-- Data in this exercise --
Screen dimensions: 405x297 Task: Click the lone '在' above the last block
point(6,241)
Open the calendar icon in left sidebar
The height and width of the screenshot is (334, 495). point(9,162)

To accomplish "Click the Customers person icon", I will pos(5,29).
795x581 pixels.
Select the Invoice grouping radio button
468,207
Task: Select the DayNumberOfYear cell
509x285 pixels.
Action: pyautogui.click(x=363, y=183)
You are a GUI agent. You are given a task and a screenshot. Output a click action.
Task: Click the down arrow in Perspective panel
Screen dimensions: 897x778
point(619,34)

==

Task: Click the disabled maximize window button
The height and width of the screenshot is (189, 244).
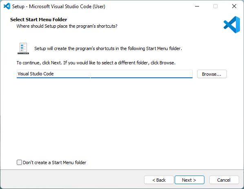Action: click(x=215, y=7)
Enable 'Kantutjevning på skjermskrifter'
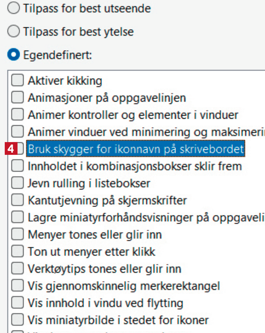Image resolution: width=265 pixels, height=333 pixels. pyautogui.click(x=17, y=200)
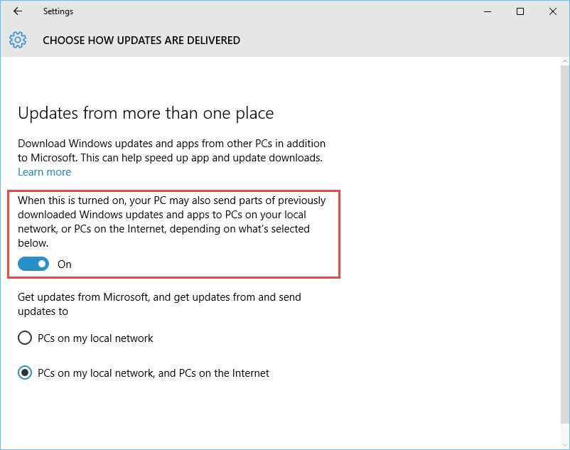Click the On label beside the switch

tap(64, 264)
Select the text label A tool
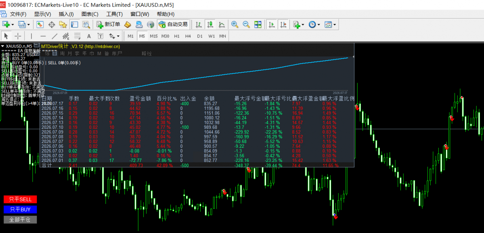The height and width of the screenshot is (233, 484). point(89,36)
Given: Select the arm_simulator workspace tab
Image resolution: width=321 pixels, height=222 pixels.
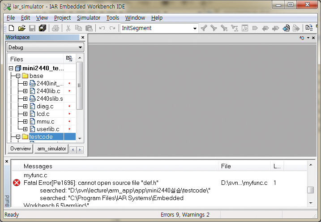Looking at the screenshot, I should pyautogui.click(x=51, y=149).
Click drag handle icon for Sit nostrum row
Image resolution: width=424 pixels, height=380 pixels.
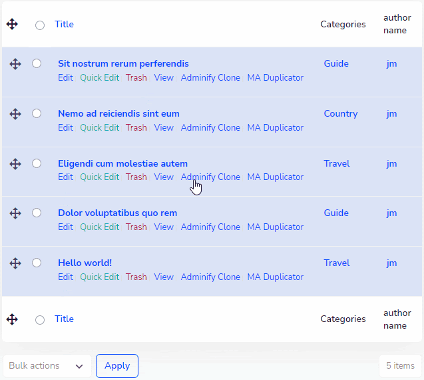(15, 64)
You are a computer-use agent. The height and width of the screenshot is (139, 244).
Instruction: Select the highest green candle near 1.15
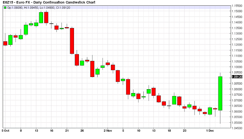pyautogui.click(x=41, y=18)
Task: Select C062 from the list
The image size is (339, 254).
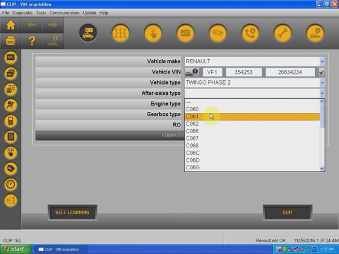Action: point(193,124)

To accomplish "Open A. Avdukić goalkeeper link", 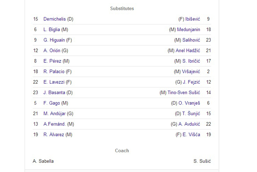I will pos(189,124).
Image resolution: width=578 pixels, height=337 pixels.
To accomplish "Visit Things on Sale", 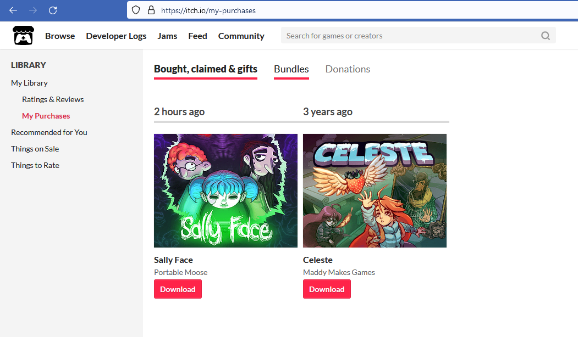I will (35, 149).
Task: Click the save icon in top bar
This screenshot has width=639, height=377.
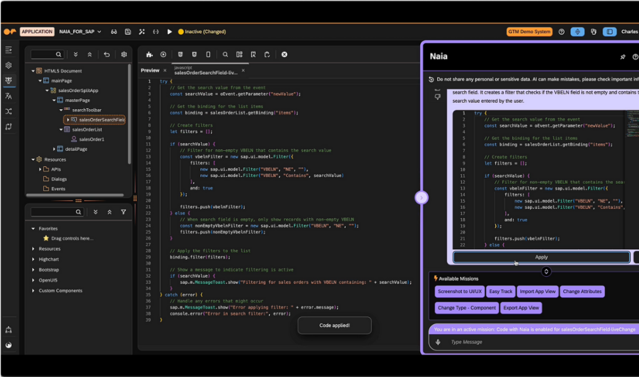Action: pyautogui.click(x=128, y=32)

-- Directions --
Exact repeat of the material above: every line from the one with "Enable 'Kantutjevning på skjermskrifter'" through the one with "You are a computer-use", endpoints included, and nothing more. No pictures.

-- Response to the task --
Enable 'Kantutjevning på skjermskrifter'
Image resolution: width=265 pixels, height=333 pixels. pyautogui.click(x=17, y=200)
Click the On label beside the switch

tap(64, 264)
Select the text label A tool
The height and width of the screenshot is (233, 484). point(89,36)
Given: Select the arm_simulator workspace tab
Image resolution: width=321 pixels, height=222 pixels.
Looking at the screenshot, I should pyautogui.click(x=51, y=149).
Click drag handle icon for Sit nostrum row
Image resolution: width=424 pixels, height=380 pixels.
(15, 64)
You are a computer-use agent. The height and width of the screenshot is (139, 244).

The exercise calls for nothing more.